EXERCISE PROMPT
Arrange every line of the material below as a numbered list, leaving out any blank lines.

#### DATA

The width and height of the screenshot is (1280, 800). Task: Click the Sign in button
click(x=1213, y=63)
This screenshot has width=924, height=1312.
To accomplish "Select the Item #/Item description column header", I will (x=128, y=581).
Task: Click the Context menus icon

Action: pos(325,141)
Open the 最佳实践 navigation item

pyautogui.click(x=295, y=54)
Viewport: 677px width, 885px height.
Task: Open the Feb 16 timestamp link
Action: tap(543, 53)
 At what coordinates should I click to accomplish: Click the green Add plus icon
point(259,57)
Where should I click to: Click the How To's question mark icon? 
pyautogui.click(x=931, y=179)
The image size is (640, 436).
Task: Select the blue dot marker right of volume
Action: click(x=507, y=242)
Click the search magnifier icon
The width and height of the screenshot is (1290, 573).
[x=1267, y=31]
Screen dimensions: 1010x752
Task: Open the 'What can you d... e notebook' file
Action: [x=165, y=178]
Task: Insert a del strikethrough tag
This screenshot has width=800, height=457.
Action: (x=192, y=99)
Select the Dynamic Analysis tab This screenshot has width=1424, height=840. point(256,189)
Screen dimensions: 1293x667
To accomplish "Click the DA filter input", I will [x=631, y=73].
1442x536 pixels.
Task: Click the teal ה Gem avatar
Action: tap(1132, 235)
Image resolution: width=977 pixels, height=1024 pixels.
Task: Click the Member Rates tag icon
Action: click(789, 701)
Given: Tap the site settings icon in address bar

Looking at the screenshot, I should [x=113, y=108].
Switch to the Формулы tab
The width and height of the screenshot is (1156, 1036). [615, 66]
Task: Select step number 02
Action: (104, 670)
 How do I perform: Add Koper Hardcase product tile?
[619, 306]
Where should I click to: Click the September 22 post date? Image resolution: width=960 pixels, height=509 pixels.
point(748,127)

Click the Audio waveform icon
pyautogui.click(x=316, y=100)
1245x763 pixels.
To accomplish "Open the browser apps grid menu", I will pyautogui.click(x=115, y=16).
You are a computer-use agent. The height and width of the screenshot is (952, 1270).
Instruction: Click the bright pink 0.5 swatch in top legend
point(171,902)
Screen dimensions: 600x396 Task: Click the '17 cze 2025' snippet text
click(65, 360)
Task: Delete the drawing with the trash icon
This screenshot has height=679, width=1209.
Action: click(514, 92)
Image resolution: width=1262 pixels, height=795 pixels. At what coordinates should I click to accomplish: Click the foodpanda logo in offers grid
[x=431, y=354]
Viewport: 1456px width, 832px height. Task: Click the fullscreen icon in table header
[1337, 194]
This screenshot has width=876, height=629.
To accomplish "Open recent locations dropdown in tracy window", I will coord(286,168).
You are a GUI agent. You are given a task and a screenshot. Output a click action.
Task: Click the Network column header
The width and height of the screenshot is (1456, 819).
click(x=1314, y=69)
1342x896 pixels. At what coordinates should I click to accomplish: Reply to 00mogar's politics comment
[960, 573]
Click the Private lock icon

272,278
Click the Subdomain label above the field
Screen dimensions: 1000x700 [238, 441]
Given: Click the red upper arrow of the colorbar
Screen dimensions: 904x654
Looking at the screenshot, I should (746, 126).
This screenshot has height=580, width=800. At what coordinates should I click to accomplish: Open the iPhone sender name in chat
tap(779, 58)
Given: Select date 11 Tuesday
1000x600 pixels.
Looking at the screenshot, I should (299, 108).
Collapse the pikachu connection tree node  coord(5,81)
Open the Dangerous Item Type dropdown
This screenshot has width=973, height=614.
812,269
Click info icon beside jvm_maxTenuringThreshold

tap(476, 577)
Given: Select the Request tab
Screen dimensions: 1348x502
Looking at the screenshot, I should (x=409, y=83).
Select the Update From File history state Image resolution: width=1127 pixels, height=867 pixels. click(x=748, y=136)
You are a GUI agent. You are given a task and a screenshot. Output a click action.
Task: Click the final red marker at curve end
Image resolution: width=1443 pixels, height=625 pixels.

########

SOLUTION TO THIS EXERCISE
1. The width and height of the screenshot is (1280, 800). Task: Click the Sign in button
2. click(x=1213, y=63)
3. This screenshot has width=924, height=1312.
4. To accomplish "Select the Item #/Item description column header", I will (x=128, y=581).
5. Task: Click the Context menus icon
6. Action: pos(325,141)
7. Open the 最佳实践 navigation item
8. pyautogui.click(x=295, y=54)
9. Viewport: 677px width, 885px height.
10. Task: Open the Feb 16 timestamp link
11. Action: tap(543, 53)
12.  At what coordinates should I click to accomplish: Click the green Add plus icon
13. point(259,57)
14. Where should I click to: Click the How To's question mark icon? 
15. pyautogui.click(x=931, y=179)
16. The image size is (640, 436).
17. Task: Select the blue dot marker right of volume
18. Action: click(x=507, y=242)
19. Click the search magnifier icon
20. The width and height of the screenshot is (1290, 573).
21. [x=1267, y=31]
22. Screen dimensions: 1010x752
23. Task: Open the 'What can you d... e notebook' file
24. Action: [x=165, y=178]
25. Task: Insert a del strikethrough tag
26. This screenshot has width=800, height=457.
27. Action: (x=192, y=99)
28. Select the Dynamic Analysis tab This screenshot has width=1424, height=840. point(256,189)
29. Screen dimensions: 1293x667
30. To accomplish "Click the DA filter input", I will [x=631, y=73].
31. 1442x536 pixels.
32. Task: Click the teal ה Gem avatar
33. Action: tap(1132, 235)
34. Image resolution: width=977 pixels, height=1024 pixels.
35. Task: Click the Member Rates tag icon
36. Action: click(789, 701)
37. Given: Tap the site settings icon in address bar
38. Looking at the screenshot, I should [x=113, y=108].
39. Switch to the Формулы tab
40. The width and height of the screenshot is (1156, 1036). [615, 66]
41. Task: Select step number 02
42. Action: (104, 670)
43.  How do I perform: Add Koper Hardcase product tile?
44. [619, 306]
45. Where should I click to: Click the September 22 post date? Image resolution: width=960 pixels, height=509 pixels.
46. point(748,127)
47. Click the Audio waveform icon
48. pyautogui.click(x=316, y=100)
49. 1245x763 pixels.
50. To accomplish "Open the browser apps grid menu", I will pyautogui.click(x=115, y=16).
51. You are a computer-use agent. The height and width of the screenshot is (952, 1270).
52. Instruction: Click the bright pink 0.5 swatch in top legend
53. point(171,902)
54. Screen dimensions: 600x396 Task: Click the '17 cze 2025' snippet text
55. click(65, 360)
56. Task: Delete the drawing with the trash icon
57. This screenshot has height=679, width=1209.
58. Action: click(514, 92)
59. Image resolution: width=1262 pixels, height=795 pixels. At what coordinates should I click to accomplish: Click the foodpanda logo in offers grid
60. [x=431, y=354]
61. Viewport: 1456px width, 832px height. Task: Click the fullscreen icon in table header
62. [1337, 194]
63. This screenshot has width=876, height=629.
64. To accomplish "Open recent locations dropdown in tracy window", I will coord(286,168).
65. You are a GUI agent. You are given a task and a screenshot. Output a click action.
66. Task: Click the Network column header
67. The width and height of the screenshot is (1456, 819).
68. click(x=1314, y=69)
69. 1342x896 pixels. At what coordinates should I click to accomplish: Reply to 00mogar's politics comment
70. [960, 573]
71. Click the Private lock icon
72. 272,278
73. Click the Subdomain label above the field
74. Screen dimensions: 1000x700 [238, 441]
75. Given: Click the red upper arrow of the colorbar
76. Screen dimensions: 904x654
77. Looking at the screenshot, I should (746, 126).
78. This screenshot has height=580, width=800. At what coordinates should I click to accomplish: Open the iPhone sender name in chat
79. tap(779, 58)
80. Given: Select date 11 Tuesday
81. 1000x600 pixels.
82. Looking at the screenshot, I should (299, 108).
83. Collapse the pikachu connection tree node  coord(5,81)
84. Open the Dangerous Item Type dropdown
85. This screenshot has width=973, height=614.
86. 812,269
87. Click info icon beside jvm_maxTenuringThreshold
88. tap(476, 577)
89. Given: Select the Request tab
90. Screen dimensions: 1348x502
91. Looking at the screenshot, I should (x=409, y=83).
92. Select the Update From File history state Image resolution: width=1127 pixels, height=867 pixels. click(x=748, y=136)
93. You are a GUI agent. You are given a task and a screenshot. Output a click action.
94. Task: Click the final red marker at curve end
95. Image resolution: width=1443 pixels, height=625 pixels.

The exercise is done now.